Na pintura mais recente de Alice Vinagre, uma artista da chamada Geração 80 responsável pela volta da presença e do prestígio da pintura ao panorama da arte brasileira, há uma guinada para o azul. Além da paleta, suas narrativas visuais trazem personagens e erupções enredadas em mares. “Não sei explicar porque, mas esses elementos estão na minha memória, nunca fui surfista ou pescadora, mas desde muito criança tenho convivência com o mar. Essa fluidez me interessa”, diz a paraibana radicada no Recife há mais de duas décadas. Depois de sete anos, ela volta a apresentar uma individual na cidade.
Alice inaugura hoje a exposição Com Olhos de Náufrago ou Onde Fica o Próximo Porto, no Museu de Arte Moderna Aloísio Magalhães, na Rua da Aurora.
Com curadoria de Julya Vasconcelos, a mostra ocupa com mais de trinta obras os três andares do sobrado em que funciona o Mamam. Trabalhos de fases diversas de Alice Vinagre, desde os anos 1980 e 1990 até produções recentes. Os últimos, de forma não deliberada, mais gestados mais pela força dos impulsos inconscientes que pelo planejamento, quadros em tons de azul diferentes sobre diferentes situações em águas.
Escolhido pela artista, o título da mostra, não gratuitamente, é também o título de uma das obras: o quadro de um pequeno barco navegando num mar agitado. “A imagem desse barco no mar revolto fala de uma jornada espiritual, o risco da busca pelas terras desconhecidas”, comenta a artista, informando que a imagem evoca as ideias da monja budista Pema Chödrön, uma de suas referências. No último andar da exposição, uma parede, aliás, traz uma série de frases com inspirações e referências da artista.
NAUFRÁGIO
“O risco do naufrágio como metáfora da busca espiritual e do náufrago como uma espécie de alegoria da condição humana é um dos eixos possíveis de leitura da exposição, e também o naufrágio em seu sentido prosaico, de afundamento nas águas, e as sensações e imagens que podem se despregar daí. Há um maciço uso dos translúcidos, do espaço vazio, do azul, dos barulhos e dos silêncios, que remetem a esse significado”, explica a curadora.

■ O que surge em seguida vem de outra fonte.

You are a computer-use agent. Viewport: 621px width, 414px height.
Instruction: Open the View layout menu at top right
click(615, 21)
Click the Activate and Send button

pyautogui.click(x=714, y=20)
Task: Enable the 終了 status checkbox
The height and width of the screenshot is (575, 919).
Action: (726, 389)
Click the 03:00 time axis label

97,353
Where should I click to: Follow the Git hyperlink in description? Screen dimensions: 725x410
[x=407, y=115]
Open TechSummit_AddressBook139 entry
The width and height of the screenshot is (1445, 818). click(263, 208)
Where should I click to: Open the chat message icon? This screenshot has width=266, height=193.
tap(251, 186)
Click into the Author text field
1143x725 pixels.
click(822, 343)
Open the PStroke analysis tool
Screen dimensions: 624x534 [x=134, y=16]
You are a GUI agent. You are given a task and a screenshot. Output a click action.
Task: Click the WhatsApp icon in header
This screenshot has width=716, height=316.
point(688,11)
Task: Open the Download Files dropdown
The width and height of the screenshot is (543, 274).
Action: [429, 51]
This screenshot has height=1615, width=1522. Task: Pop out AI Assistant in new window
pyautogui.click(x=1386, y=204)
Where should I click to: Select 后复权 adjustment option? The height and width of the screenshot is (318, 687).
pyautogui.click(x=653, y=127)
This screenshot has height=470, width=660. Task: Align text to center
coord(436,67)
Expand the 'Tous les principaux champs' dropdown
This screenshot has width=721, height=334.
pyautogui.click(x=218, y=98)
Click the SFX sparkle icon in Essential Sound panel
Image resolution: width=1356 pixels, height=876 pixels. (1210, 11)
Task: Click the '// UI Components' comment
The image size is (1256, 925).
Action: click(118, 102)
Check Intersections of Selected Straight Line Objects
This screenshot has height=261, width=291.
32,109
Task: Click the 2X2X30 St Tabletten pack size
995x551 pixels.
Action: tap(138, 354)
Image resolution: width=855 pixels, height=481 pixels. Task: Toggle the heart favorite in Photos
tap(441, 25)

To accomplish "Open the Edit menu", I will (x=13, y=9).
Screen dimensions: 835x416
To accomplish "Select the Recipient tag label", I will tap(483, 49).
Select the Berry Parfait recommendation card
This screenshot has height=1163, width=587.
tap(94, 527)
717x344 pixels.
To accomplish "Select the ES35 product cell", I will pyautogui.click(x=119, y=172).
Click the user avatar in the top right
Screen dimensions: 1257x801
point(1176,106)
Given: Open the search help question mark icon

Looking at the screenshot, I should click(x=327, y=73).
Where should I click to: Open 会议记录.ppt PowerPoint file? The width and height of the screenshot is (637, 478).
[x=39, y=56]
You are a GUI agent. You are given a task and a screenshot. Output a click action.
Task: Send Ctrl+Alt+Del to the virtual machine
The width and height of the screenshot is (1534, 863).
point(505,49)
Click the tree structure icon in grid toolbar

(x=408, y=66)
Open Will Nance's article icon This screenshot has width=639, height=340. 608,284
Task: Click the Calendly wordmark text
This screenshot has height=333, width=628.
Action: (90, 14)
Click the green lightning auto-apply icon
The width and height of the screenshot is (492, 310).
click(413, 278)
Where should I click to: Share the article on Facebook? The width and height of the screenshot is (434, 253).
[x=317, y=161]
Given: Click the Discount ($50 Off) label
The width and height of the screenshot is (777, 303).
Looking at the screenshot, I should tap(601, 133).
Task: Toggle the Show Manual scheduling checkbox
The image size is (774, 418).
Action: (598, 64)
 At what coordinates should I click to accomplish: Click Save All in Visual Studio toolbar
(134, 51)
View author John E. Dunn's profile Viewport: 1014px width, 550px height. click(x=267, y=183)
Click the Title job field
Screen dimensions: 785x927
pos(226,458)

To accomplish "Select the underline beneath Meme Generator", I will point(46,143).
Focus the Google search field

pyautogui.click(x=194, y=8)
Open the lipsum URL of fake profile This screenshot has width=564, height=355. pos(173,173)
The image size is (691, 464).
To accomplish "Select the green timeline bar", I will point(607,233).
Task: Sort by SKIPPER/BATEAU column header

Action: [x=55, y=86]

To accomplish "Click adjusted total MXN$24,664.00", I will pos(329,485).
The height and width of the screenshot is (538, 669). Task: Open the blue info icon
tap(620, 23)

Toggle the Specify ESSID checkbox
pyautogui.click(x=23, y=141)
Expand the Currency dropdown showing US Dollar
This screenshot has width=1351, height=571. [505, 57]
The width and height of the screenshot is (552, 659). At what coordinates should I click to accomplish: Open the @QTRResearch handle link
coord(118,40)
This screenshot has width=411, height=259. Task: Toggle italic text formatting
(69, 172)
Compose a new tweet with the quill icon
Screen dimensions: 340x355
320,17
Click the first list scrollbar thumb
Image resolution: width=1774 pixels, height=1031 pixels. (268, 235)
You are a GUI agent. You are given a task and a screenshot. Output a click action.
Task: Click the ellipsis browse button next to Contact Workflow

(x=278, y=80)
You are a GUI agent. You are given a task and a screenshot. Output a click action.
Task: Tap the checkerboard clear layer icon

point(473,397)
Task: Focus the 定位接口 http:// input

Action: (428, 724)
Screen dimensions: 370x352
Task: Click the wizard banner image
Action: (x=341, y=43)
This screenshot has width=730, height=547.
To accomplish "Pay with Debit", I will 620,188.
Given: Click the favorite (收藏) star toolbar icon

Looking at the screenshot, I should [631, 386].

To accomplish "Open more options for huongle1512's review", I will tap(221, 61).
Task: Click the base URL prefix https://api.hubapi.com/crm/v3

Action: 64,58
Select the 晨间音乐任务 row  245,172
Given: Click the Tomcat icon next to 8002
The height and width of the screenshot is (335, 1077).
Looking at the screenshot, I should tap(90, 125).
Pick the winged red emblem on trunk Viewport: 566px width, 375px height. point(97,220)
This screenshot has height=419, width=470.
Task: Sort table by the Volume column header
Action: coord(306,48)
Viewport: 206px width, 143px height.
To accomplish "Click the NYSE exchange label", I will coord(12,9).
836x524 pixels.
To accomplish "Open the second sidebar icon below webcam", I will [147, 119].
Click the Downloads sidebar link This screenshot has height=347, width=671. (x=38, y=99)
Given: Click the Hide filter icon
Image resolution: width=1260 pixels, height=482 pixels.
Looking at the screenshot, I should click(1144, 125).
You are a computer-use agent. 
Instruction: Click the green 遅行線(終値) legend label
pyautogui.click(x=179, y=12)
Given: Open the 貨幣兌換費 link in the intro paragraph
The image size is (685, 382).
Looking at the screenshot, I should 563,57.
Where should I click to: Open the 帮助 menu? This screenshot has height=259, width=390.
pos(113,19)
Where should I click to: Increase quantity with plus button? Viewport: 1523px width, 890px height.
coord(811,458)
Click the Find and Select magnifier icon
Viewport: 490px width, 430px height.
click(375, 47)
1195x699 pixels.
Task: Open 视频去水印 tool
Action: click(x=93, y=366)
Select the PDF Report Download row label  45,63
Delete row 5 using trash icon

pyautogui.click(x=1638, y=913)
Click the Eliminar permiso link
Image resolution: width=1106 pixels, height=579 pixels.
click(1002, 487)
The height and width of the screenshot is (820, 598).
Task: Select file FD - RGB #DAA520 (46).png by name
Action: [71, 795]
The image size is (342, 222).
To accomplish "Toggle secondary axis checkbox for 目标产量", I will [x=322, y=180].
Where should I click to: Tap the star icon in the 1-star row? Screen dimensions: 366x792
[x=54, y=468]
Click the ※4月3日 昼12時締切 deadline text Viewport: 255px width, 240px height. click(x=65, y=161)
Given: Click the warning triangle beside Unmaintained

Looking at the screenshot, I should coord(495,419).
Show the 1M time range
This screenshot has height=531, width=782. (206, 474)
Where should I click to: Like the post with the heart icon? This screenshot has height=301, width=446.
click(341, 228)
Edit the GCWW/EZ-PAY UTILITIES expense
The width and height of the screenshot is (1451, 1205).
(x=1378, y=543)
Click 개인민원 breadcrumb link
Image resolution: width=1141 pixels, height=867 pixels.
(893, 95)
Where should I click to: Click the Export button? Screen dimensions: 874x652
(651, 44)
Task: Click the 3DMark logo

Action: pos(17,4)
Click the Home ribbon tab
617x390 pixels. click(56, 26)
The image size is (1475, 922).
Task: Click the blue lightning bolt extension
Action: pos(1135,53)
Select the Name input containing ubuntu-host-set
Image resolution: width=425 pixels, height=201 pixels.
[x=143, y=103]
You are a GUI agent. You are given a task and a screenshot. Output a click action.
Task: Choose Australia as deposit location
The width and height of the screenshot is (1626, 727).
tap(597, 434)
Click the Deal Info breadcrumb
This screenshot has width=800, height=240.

Apesar da presença dos barulhos fluídos das águas nas imagens, e de manter o equilíbrio instável entre elementos díspares que vem marcando sua pintura desde os primeiros tempos, esses quadros mais recentes de Alice podem ser considerados mais silenciosos. Não trazem o ruído dos elementos sobrepostos de suas primeiras telas dos anos 80, quando a linguagem das charges, dos quadrinhos e do grafite rústico, instantâneo, das ruas, chamaram a atenção da obra de Alice como uma das renovadoras vigorosas da pintura brasileira - uma artista em cujos quadros questões muito subjetivas colam-se a paisagens sociais mais abrangentes.
No primeiro andar do Mamam, estão obras da fase mais colorida, inicial e explosiva de Alice - várias delas sem exposição ao público há décadas. “São trabalhos que tem uma presença em termos de cor e de ruído. São mais barulhentos”, comenta. A mostra, portanto, é uma oportunidade de conferir uma panorâmica dos primeiros anos à maturidade de uma artista cuja obra contribui para a ampliação da arte brasileira até os dias de hoje.
Com olhos de náufrago ou onde fica o próximo porto – Alice Vinagre. Abertura: 6 de dezembro, 19h. Museu de Arte Moderna Aloísio Magalhães. Rua da Aurora, 265, Boa Vista, Recife. Até 24 de fevereiro.